Tropical grasslands are located near the equator, between the Tropic of Cancer and the Tropic of Capricorn. They cover much of Africa as well as large areas of Australia, South America, and India. Temperate grasslands occur above and below these regions.
Tropical grasslands are dominated by grasses, often 3 to 6 feet tall at maturity. They may have some drought-resistant, fire-resistant or browse-resistant trees, or they may have an open shrub layer. They develop in regions where the climax community should be forest, but drought and fire prevent the establishment of many of woodland species.
Tropical grasslands are found in tropical wet and dry climates. These areas are hot year-round, usually never dropping under 64 degrees Fahrenheit. Although these areas are overall very dry, they do have a season of heavy rain. Annual rainfall is from 20-50 inches per year. It is crucial that the rainfall is concentrated in six or eight months of the year, followed by a long period of drought when fires can occur. If the rain were well distributed throughout the year, many such areas would become tropical forest.
The soil of tropical grasslands is porous, with rapid drainage of water. It has only a thin layer of humus (the organic portion of the soil created by partial decomposition of plant or animal matter), which provides vegetation with nutrients.

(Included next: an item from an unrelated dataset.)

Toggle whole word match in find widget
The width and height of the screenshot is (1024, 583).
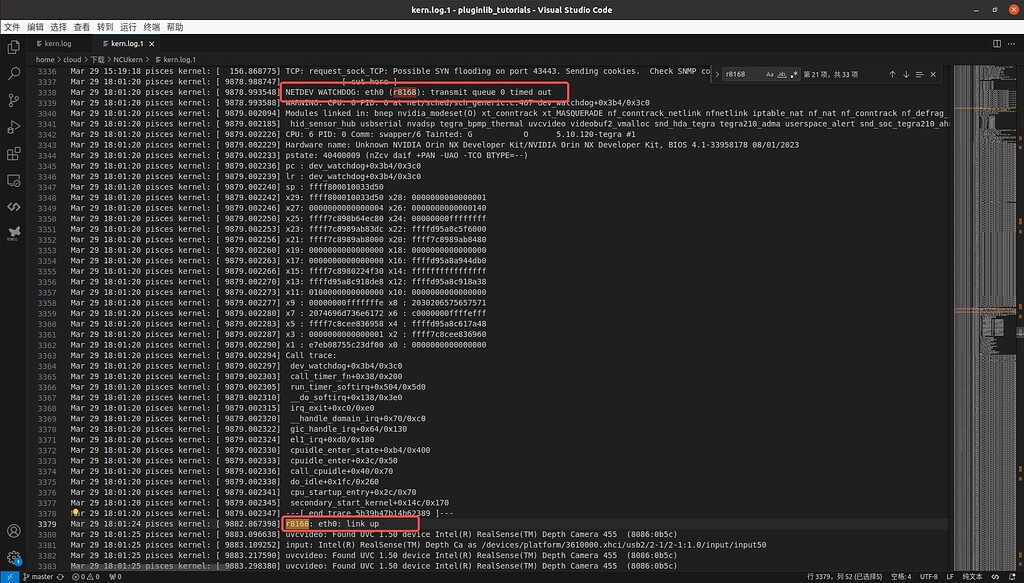tap(783, 73)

Poaching, overgrazing and clearing of the land for crops are the main threats. About 16 percent of tropical grasslands have been converted for agriculture or urban development. Desertification is also a significant threat
Students will conduct human impact assessment, identify plant species and adaptations, soil/sediment sampling, nitrogen and phosphorus cycle studies, water quality assessment, and biodiversity analysis.